** YOUR GOAL **
Extend the passage on vocal and mental prayer, picking up right after its final sentence.

** PASSAGE TO READ **
Vocal and mental prayer


There are two kinds of prayer: vocal prayer and mental prayer.  Vocal prayer is prayer using words either out loud or silently.  So, for example, when we say the Our Father, out loud in church or silently in our heads when we are at home, that is vocal prayer.

In mental prayer we pray with our mind without using words.  In fact this distinction between vocal and mental prayer is only a rough one because in vocal prayer we need to keep our minds on the words we are praying, and in mental prayer we shall from time to time say a word or two. (1) But having said that, the distinction between vocal and mental prayer is widely used and is helpful in understanding more about prayer.

Vocal prayer

Our private prayers

Vocal prayer includes our daily morning and evening prayers.  Unless we speak to God every day, it means we are treating as a Stranger the one Person to whom we owe everything, our very life and existence.  By speaking to God in prayer we keep in touch with him and get to know him.  We can use our own words as well as the words of ‘set’ prayers such as the Our Father.

** EXCERPTED RECORDS **
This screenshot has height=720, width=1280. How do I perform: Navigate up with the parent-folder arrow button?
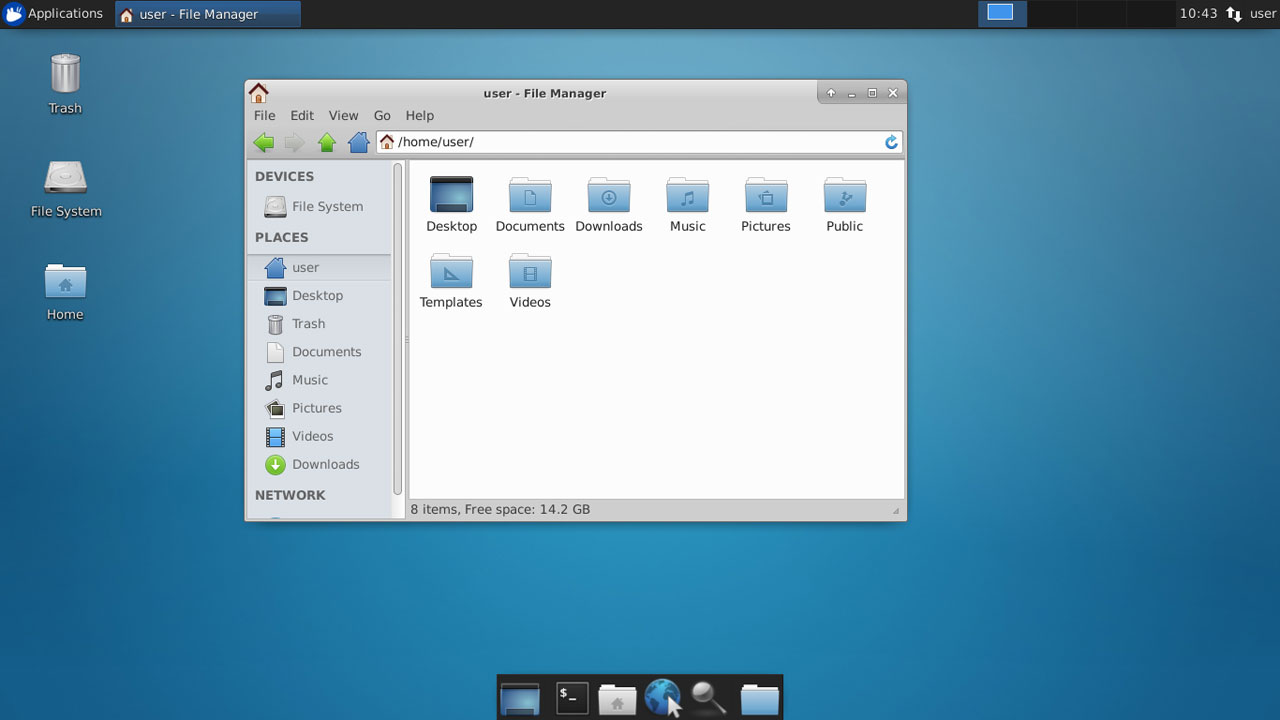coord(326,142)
---
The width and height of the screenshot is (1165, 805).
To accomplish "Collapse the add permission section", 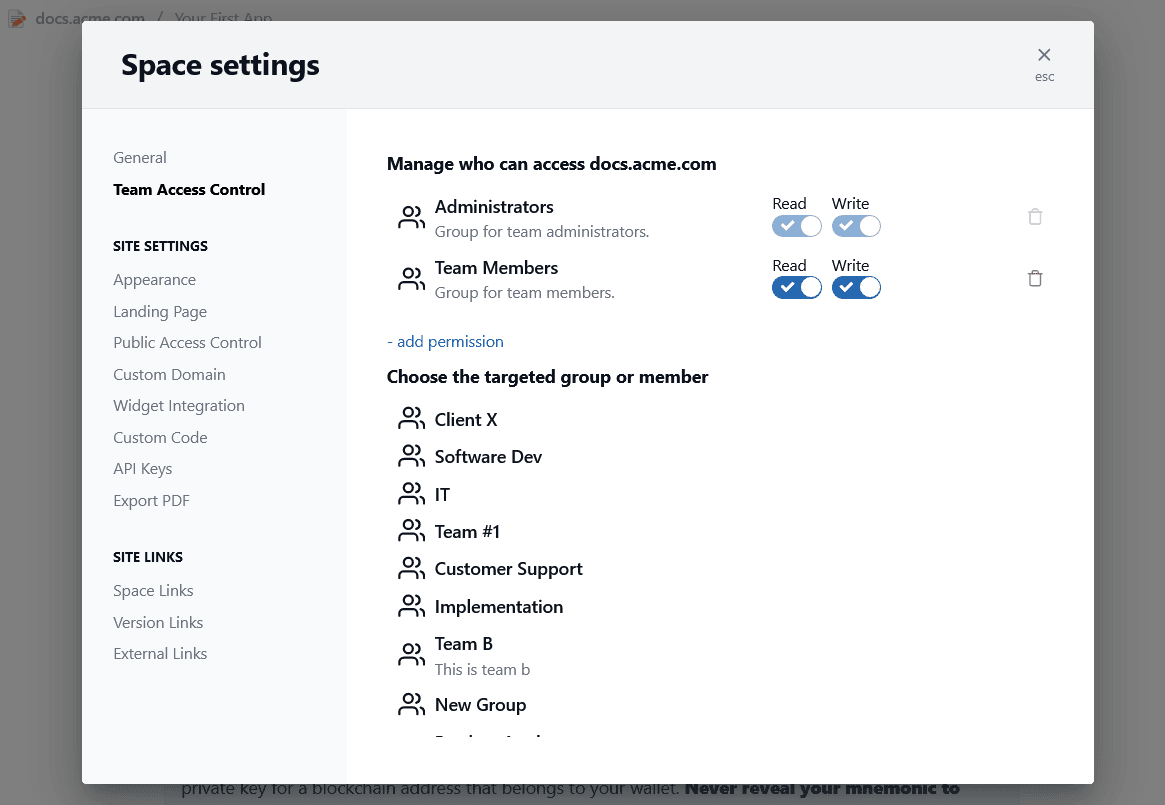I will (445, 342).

** EXERCISE OUTPUT **
Morning prayers

As you know, prayer is something very much wider and greater than asking God for this or that.  It is the lifting of the whole mind to God.  Before we say our prayers, therefore, we should choose a time and place where we can be quiet and undisturbed, and then kneel down, make the sign of the Cross and begin by spending a few moments in remembering God’s Presence with us.  Then we should say the Our Father and make an act of adoration, such as the Sanctus from the Eucharist, “Holy, holy, holy…”.  After that, thank God for your past life, and then offer yourself to him completely for the whole of the coming day, and ask him to be with you and help you in all you do.  Lastly ask your patron Saint to pray for you and your Guardian Angel to protect you.  End by saying the Grace.

Evening prayers

In the evening, you begin in exactly the same way.  Make the sign of the Cross, remember God’s Presence, say the Our Father and make an act of adoration.  Then, having thanked God for his goodness to you during the past day, you make a self-examination and find out all the sins you have committed during the day in thought, word and act.  Tell God you are sorry for what you have done, and make an act of contrition, such as, “O my God, I am very sorry that I have sinned against you, and by with help of your grace I will try not to sin again”.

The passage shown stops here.